------ THE INPUT ------

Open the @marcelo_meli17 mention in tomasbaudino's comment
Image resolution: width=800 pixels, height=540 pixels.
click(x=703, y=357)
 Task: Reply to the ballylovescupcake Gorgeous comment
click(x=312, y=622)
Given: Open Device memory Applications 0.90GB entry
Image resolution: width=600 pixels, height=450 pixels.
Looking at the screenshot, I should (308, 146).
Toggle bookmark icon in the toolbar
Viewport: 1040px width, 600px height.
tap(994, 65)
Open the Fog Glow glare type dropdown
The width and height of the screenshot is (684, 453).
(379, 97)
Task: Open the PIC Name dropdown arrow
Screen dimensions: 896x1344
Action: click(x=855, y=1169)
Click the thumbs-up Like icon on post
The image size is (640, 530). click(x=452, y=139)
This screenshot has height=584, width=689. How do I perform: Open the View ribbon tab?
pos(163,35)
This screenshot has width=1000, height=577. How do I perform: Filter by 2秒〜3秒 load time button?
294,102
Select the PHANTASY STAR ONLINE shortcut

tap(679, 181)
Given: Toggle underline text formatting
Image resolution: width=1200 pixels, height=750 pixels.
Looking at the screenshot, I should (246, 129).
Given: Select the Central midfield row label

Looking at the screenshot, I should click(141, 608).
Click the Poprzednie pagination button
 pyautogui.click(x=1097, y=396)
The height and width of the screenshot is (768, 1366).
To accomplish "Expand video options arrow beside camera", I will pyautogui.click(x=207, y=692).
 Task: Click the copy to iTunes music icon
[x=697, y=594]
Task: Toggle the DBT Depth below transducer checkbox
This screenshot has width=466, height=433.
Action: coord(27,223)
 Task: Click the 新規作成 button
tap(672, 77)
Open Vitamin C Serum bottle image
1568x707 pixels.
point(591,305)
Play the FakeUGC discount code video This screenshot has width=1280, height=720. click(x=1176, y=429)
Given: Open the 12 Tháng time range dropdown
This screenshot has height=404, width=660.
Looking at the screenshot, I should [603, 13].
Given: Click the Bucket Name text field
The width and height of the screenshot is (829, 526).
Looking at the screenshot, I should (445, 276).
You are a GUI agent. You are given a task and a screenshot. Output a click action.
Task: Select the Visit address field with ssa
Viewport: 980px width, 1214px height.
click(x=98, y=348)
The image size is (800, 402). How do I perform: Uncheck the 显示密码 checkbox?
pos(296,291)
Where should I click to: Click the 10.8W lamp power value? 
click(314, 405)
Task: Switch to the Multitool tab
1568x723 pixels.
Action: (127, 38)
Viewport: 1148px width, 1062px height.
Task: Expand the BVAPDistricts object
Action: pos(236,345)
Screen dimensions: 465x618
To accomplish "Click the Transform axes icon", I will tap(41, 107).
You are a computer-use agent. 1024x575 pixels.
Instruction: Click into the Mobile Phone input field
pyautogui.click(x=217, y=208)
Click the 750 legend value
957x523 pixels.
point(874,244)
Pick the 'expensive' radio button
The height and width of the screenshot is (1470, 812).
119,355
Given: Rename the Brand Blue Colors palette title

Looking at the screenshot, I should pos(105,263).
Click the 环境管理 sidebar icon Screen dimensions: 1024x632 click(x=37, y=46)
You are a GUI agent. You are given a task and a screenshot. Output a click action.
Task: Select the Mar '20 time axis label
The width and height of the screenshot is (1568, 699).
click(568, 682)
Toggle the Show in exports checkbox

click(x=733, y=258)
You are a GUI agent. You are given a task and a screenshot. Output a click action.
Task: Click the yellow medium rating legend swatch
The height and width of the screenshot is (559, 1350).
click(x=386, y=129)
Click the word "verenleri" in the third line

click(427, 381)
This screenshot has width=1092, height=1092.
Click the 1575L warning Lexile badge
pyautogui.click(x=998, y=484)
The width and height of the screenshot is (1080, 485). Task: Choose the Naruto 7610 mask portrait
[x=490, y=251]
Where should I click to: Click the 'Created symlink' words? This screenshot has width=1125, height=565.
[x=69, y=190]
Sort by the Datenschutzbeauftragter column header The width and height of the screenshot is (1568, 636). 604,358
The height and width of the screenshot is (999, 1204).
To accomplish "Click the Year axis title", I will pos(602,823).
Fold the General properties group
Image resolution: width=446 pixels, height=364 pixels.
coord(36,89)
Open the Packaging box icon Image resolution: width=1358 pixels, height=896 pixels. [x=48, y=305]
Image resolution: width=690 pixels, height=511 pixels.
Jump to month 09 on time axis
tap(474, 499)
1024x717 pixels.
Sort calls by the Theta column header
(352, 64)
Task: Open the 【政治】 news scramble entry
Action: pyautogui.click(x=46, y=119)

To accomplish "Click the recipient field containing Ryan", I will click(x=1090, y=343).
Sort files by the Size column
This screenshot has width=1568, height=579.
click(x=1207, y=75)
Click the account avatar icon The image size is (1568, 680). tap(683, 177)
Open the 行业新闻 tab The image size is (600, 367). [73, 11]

------

Print all of the entries again, exactly as written.

Open the @marcelo_meli17 mention in tomasbaudino's comment
Image resolution: width=800 pixels, height=540 pixels.
click(x=703, y=357)
 Task: Reply to the ballylovescupcake Gorgeous comment
click(x=312, y=622)
Given: Open Device memory Applications 0.90GB entry
Image resolution: width=600 pixels, height=450 pixels.
Looking at the screenshot, I should (308, 146).
Toggle bookmark icon in the toolbar
Viewport: 1040px width, 600px height.
tap(994, 65)
Open the Fog Glow glare type dropdown
The width and height of the screenshot is (684, 453).
(379, 97)
Task: Open the PIC Name dropdown arrow
Screen dimensions: 896x1344
Action: click(x=855, y=1169)
Click the thumbs-up Like icon on post
The image size is (640, 530). click(x=452, y=139)
This screenshot has height=584, width=689. How do I perform: Open the View ribbon tab?
pos(163,35)
This screenshot has width=1000, height=577. How do I perform: Filter by 2秒〜3秒 load time button?
294,102
Select the PHANTASY STAR ONLINE shortcut

tap(679, 181)
Given: Toggle underline text formatting
Image resolution: width=1200 pixels, height=750 pixels.
Looking at the screenshot, I should (246, 129).
Given: Select the Central midfield row label

Looking at the screenshot, I should click(141, 608).
Click the Poprzednie pagination button
 pyautogui.click(x=1097, y=396)
The height and width of the screenshot is (768, 1366).
To accomplish "Expand video options arrow beside camera", I will pyautogui.click(x=207, y=692).
 Task: Click the copy to iTunes music icon
[x=697, y=594]
Task: Toggle the DBT Depth below transducer checkbox
This screenshot has width=466, height=433.
Action: coord(27,223)
 Task: Click the 新規作成 button
tap(672, 77)
Open Vitamin C Serum bottle image
1568x707 pixels.
point(591,305)
Play the FakeUGC discount code video This screenshot has width=1280, height=720. click(x=1176, y=429)
Given: Open the 12 Tháng time range dropdown
This screenshot has height=404, width=660.
Looking at the screenshot, I should [603, 13].
Given: Click the Bucket Name text field
The width and height of the screenshot is (829, 526).
Looking at the screenshot, I should (445, 276).
You are a GUI agent. You are given a task and a screenshot. Output a click action.
Task: Select the Visit address field with ssa
Viewport: 980px width, 1214px height.
click(x=98, y=348)
The image size is (800, 402). How do I perform: Uncheck the 显示密码 checkbox?
pos(296,291)
Where should I click to: Click the 10.8W lamp power value? 
click(314, 405)
Task: Switch to the Multitool tab
1568x723 pixels.
Action: (127, 38)
Viewport: 1148px width, 1062px height.
Task: Expand the BVAPDistricts object
Action: pos(236,345)
Screen dimensions: 465x618
To accomplish "Click the Transform axes icon", I will tap(41, 107).
You are a computer-use agent. 1024x575 pixels.
Instruction: Click into the Mobile Phone input field
pyautogui.click(x=217, y=208)
Click the 750 legend value
957x523 pixels.
point(874,244)
Pick the 'expensive' radio button
The height and width of the screenshot is (1470, 812).
119,355
Given: Rename the Brand Blue Colors palette title

Looking at the screenshot, I should pos(105,263).
Click the 环境管理 sidebar icon Screen dimensions: 1024x632 click(x=37, y=46)
You are a GUI agent. You are given a task and a screenshot. Output a click action.
Task: Select the Mar '20 time axis label
The width and height of the screenshot is (1568, 699).
click(568, 682)
Toggle the Show in exports checkbox

click(x=733, y=258)
You are a GUI agent. You are given a task and a screenshot. Output a click action.
Task: Click the yellow medium rating legend swatch
The height and width of the screenshot is (559, 1350).
click(x=386, y=129)
Click the word "verenleri" in the third line

click(427, 381)
This screenshot has width=1092, height=1092.
Click the 1575L warning Lexile badge
pyautogui.click(x=998, y=484)
The width and height of the screenshot is (1080, 485). Task: Choose the Naruto 7610 mask portrait
[x=490, y=251]
Where should I click to: Click the 'Created symlink' words? This screenshot has width=1125, height=565.
[x=69, y=190]
Sort by the Datenschutzbeauftragter column header The width and height of the screenshot is (1568, 636). 604,358
The height and width of the screenshot is (999, 1204).
To accomplish "Click the Year axis title", I will pos(602,823).
Fold the General properties group
Image resolution: width=446 pixels, height=364 pixels.
coord(36,89)
Open the Packaging box icon Image resolution: width=1358 pixels, height=896 pixels. [x=48, y=305]
Image resolution: width=690 pixels, height=511 pixels.
Jump to month 09 on time axis
tap(474, 499)
1024x717 pixels.
Sort calls by the Theta column header
(352, 64)
Task: Open the 【政治】 news scramble entry
Action: pyautogui.click(x=46, y=119)

To accomplish "Click the recipient field containing Ryan", I will click(x=1090, y=343).
Sort files by the Size column
This screenshot has width=1568, height=579.
click(x=1207, y=75)
Click the account avatar icon The image size is (1568, 680). tap(683, 177)
Open the 行业新闻 tab The image size is (600, 367). [73, 11]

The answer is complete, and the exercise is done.